----- Given information -----

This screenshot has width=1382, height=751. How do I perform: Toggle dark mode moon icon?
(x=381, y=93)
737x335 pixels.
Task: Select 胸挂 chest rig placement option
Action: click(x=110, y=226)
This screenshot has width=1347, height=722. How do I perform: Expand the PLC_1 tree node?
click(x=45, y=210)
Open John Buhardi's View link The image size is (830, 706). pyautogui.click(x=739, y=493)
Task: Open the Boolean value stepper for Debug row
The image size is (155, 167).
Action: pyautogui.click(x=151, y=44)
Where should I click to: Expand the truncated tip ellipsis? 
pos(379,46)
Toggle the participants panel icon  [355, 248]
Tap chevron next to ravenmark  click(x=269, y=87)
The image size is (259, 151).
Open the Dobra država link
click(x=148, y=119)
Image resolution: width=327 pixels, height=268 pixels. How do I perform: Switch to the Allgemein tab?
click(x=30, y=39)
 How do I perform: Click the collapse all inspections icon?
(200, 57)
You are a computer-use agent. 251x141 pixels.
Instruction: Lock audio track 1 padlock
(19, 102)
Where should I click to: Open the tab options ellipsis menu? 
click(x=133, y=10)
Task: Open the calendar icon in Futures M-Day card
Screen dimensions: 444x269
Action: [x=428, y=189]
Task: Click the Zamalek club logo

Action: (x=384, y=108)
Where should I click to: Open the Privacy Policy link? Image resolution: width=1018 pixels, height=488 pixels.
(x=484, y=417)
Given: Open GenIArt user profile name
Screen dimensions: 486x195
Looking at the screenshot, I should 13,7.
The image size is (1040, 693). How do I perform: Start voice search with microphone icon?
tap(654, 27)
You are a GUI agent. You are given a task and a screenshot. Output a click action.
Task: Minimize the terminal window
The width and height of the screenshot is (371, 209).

-----

Whenever the word "agent" shows up in a line above, copy that line.

You are a computer-use agent. 251x141 pixels.
You are a GUI agent. You are given a task and a screenshot. Output a click action.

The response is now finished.